## Dataset records

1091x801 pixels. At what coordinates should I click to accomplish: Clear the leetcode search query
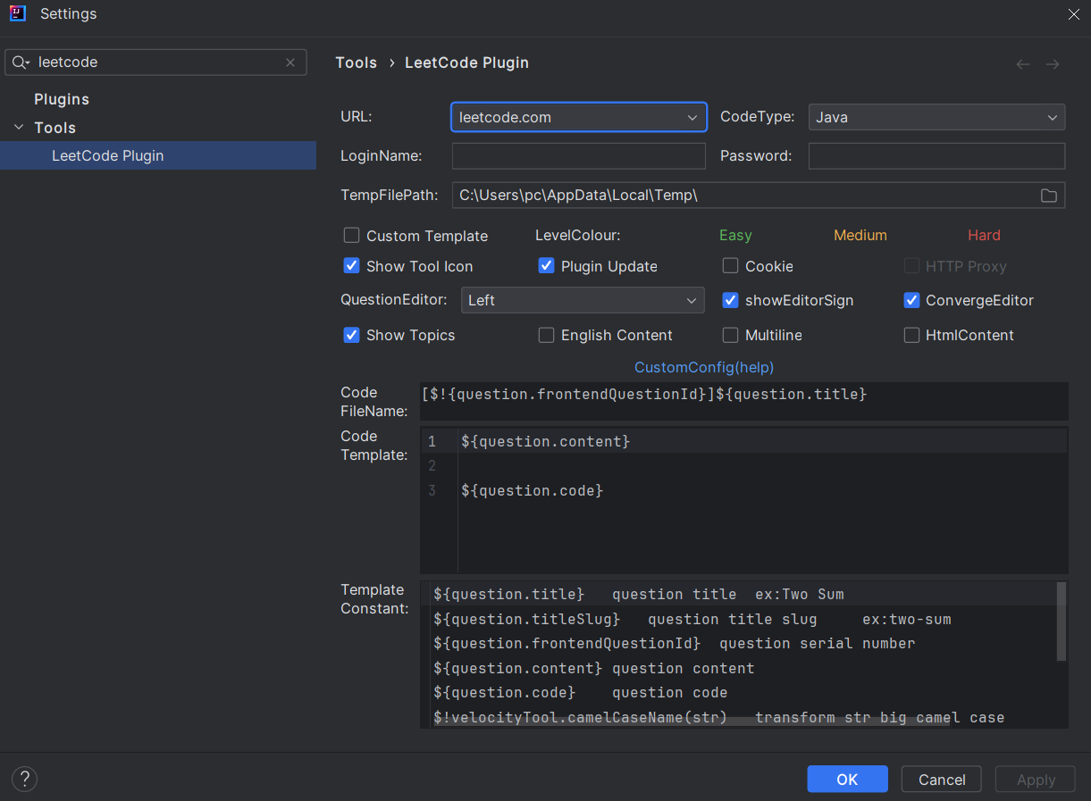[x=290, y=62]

==

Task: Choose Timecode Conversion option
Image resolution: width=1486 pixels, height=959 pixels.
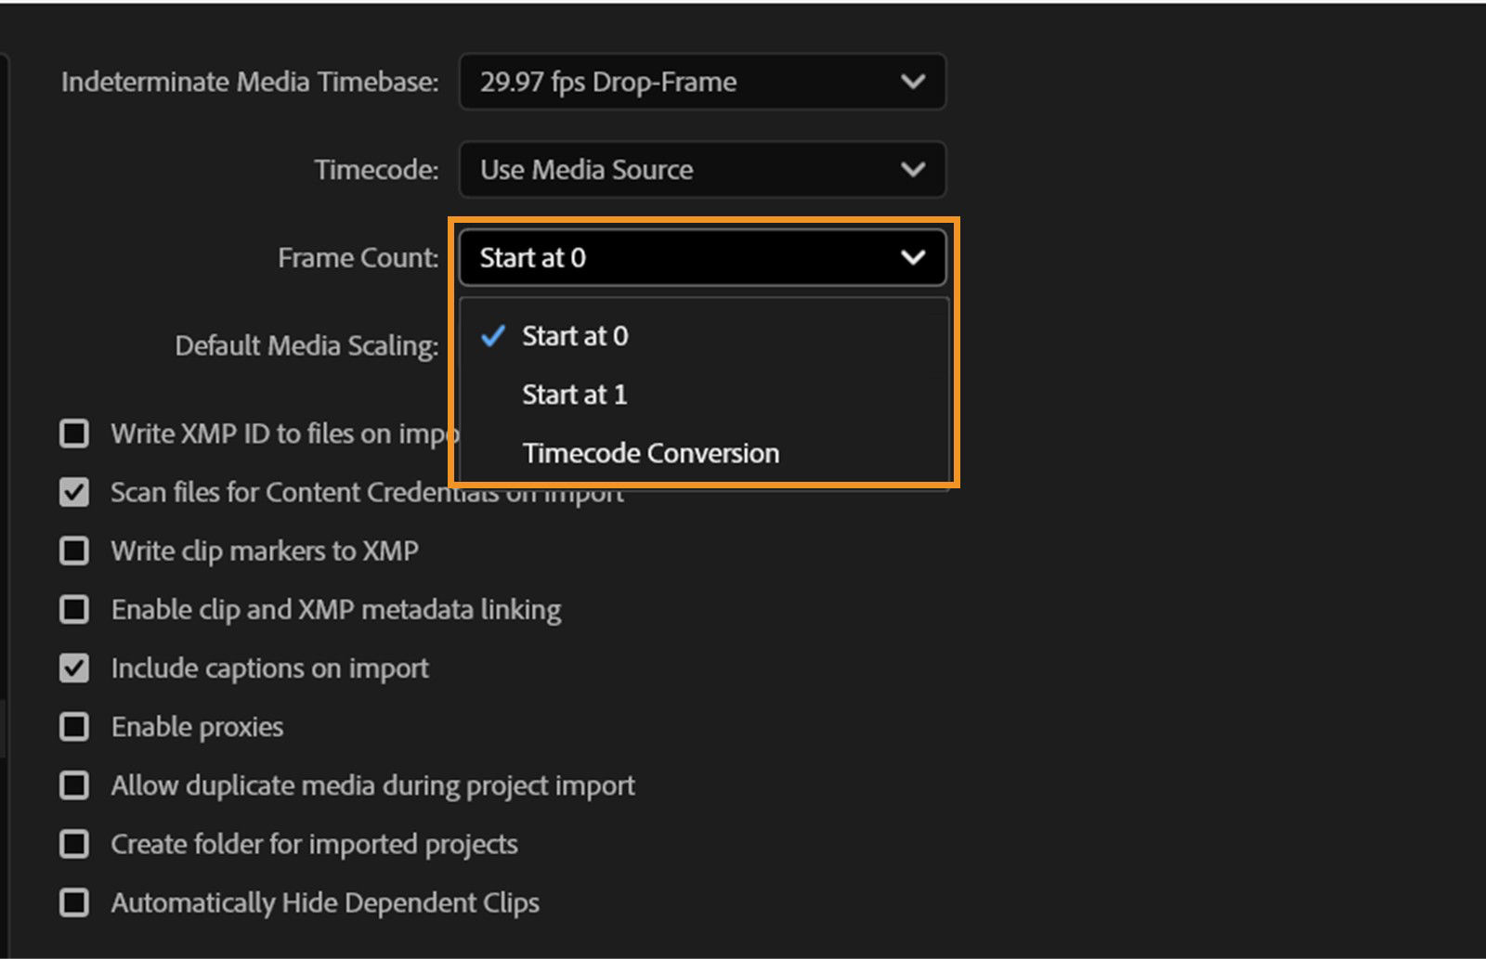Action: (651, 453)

## Exercise instructions
Reproduce the records from the line containing "1091x801 pixels. At" through the line containing "[x=290, y=62]", inclusive, and offset every coordinate in the answers by -103. Keep the requests, but omit the pictures.

## Task result
1091x801 pixels. At what coordinates should I click to accomplish: Clear the leetcode search query
[x=187, y=-41]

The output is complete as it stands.